Software

The StarOffice font deuglification project, part 2: Displaying smart quotes in imported Word documents

In part two of his three-part series, Bryan Pfaffenberger explains why Word's special characters won't display correctly in StarOffice, and he provides instructions for modifying StarOffice so that it can display Microsoft's proprietary character set.


StarOffice is supposed to do an excellent job of opening Microsoft Word documents, and it does—up to a point. Most Word users leave the program’s “smart fonts” enabled, and when you open these documents in StarOffice, the result can be summed up in one word: ugly.

In place of Word’s “smart quotes,” apostrophes, and em dashes, StarOffice displays ugly little boxes or nothing at all. The same goes for other special characters, including many that often are used in European languages. Worse, StarOffice marks each of the box-containing words as a spelling mistake. Thinking that they’d be able to work with Word documents seamlessly, users find themselves spending inordinate amounts of time retyping all of the missing quotation marks and apostrophes, and they’re not very happy to do it. They’ll wonder if Sun (and you) has been overselling StarOffice’s compatibility with Word.

If the smart quotes problem is bugging your StarOffice users, you’ll be glad to know that there’s a workaround. It requires a bit of effort, but the results are well worth it. I’m typing this document right now within StarOffice, and I’ve batted it back and forth to Word a few times; on either end, I’m seeing smart quotes with no problems at all.

What’s involved? The trick lies in translating and modifying the TrueType fonts that Microsoft Word users are most likely to include in their smart-quote-infested documents, including Times New Roman (the default Word font), Arial, and the TrueType symbol font. In short, you’ll convert these fonts to Type 1 fonts, and you’ll install the Microsoft font encoding that enables your X server to display the smart quotes on-screen. You’ll then install the printer versions of these Type 1 fonts in StarOffice, just as you’d install any new Type 1 font. The result? Imported Word documents display beautifully. You can print them, too, as long as you’re using a PostScript printer.

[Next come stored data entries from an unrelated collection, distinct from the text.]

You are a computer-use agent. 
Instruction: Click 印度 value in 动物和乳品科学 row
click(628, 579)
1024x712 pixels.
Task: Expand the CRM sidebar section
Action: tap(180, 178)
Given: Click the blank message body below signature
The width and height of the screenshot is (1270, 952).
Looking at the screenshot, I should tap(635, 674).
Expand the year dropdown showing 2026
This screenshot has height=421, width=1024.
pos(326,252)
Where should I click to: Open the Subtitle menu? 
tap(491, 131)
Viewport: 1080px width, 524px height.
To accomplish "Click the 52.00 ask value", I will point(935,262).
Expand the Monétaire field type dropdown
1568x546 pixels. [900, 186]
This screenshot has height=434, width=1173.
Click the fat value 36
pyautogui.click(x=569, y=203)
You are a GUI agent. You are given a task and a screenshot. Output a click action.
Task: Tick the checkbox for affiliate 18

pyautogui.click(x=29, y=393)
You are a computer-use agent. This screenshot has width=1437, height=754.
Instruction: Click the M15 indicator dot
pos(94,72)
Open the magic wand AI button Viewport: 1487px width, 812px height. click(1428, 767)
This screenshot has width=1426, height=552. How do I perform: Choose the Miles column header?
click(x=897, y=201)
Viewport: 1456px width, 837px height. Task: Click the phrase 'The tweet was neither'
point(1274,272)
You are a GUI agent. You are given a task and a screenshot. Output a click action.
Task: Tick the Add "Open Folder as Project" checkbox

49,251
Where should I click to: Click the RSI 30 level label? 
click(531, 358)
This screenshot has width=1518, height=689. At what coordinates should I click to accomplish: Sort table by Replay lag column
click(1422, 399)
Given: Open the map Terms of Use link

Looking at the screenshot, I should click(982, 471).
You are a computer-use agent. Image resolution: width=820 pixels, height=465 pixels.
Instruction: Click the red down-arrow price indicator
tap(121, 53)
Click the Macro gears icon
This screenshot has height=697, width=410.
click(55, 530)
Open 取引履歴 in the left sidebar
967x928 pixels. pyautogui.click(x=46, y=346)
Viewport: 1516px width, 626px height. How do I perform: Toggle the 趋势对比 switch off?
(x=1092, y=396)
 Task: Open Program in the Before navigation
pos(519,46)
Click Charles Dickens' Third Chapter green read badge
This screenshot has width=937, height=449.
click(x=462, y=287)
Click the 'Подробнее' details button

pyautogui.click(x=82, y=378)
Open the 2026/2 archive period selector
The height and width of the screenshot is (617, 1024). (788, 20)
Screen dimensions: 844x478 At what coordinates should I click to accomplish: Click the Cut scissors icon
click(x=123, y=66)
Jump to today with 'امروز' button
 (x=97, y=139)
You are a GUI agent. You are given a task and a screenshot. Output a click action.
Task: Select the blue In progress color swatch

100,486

This Daily Drill Down also shows you how to modify StarOffice so that Word-compatible smart quotes are enabled when you create new StarOffice documents. When these documents are exported to Word, the smart quotes will look just as good in Word as they do in StarOffice. (Note that the following instructions apply to StarOffice version 5.1a, the version that’s currently available from Sun.)

Why won’t Word’s special characters display correctly?
Let’s start with an important point: StarOffice’s difficulties with Word’s special characters aren’t StarOffice’s fault; they’re Microsoft’s. For reasons known only to them, the Redmondians chose to implement character sets within Windows that are essentially a superset of the character set standards to which the rest of the world adheres. If this sounds like yet another instance of Microsoft’s “embrace and extend” policy, you may be on to something.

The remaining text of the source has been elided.